● **What is being asked**
Counting the line with "This screenshot has width=1492, height=812." as the last one, copy out the lines of the data exactly from the first onward.

● **Stored data**
|---|
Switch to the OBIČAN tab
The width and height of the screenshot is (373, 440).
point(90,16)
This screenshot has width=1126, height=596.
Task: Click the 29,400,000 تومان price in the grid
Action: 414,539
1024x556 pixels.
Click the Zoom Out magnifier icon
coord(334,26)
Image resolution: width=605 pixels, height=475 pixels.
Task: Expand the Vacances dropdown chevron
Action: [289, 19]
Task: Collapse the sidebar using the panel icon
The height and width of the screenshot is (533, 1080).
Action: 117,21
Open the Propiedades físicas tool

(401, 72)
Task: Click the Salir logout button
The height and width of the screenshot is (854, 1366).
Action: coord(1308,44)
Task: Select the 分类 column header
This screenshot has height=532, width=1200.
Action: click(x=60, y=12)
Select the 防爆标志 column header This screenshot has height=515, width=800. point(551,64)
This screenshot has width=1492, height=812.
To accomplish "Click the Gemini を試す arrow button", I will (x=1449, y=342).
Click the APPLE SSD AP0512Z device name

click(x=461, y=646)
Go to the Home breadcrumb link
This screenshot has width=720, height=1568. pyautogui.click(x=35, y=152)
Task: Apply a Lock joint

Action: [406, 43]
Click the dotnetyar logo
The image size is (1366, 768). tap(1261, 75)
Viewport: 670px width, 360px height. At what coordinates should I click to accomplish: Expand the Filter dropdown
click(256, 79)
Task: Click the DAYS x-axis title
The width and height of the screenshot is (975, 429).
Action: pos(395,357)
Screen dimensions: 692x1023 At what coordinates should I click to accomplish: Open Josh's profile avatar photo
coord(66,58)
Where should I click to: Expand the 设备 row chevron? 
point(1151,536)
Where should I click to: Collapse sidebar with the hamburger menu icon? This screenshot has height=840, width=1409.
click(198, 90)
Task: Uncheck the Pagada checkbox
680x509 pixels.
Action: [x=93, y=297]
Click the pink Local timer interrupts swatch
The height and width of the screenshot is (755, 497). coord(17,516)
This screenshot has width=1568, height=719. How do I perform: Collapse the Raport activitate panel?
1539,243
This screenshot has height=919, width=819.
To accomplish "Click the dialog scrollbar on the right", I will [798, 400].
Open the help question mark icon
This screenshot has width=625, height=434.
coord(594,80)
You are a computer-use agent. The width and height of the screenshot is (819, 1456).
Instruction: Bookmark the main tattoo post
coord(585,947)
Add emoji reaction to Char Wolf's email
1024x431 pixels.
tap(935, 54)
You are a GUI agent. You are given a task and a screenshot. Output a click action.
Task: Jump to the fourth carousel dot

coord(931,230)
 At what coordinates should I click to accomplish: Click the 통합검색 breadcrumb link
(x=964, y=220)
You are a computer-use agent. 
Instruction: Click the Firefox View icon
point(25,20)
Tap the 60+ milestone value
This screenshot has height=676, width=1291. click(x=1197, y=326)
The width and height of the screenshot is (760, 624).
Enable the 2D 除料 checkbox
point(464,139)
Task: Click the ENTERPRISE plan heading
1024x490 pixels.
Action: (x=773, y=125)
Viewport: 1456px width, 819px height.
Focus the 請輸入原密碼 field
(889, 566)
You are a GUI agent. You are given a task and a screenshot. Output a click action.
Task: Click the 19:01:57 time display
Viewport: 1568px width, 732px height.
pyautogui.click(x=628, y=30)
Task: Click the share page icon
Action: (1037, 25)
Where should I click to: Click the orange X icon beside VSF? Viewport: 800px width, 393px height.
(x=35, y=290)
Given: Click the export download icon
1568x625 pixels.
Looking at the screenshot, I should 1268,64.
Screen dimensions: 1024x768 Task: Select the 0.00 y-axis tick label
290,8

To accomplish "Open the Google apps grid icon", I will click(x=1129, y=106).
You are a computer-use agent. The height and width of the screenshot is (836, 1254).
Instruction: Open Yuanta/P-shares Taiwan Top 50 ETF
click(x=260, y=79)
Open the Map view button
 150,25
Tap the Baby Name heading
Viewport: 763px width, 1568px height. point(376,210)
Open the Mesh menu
|---|
● **Your solution**
Switch to the OBIČAN tab
The width and height of the screenshot is (373, 440).
point(90,16)
This screenshot has width=1126, height=596.
Task: Click the 29,400,000 تومان price in the grid
Action: 414,539
1024x556 pixels.
Click the Zoom Out magnifier icon
coord(334,26)
Image resolution: width=605 pixels, height=475 pixels.
Task: Expand the Vacances dropdown chevron
Action: [289, 19]
Task: Collapse the sidebar using the panel icon
The height and width of the screenshot is (533, 1080).
Action: 117,21
Open the Propiedades físicas tool

(401, 72)
Task: Click the Salir logout button
The height and width of the screenshot is (854, 1366).
Action: coord(1308,44)
Task: Select the 分类 column header
This screenshot has height=532, width=1200.
Action: click(x=60, y=12)
Select the 防爆标志 column header This screenshot has height=515, width=800. point(551,64)
This screenshot has width=1492, height=812.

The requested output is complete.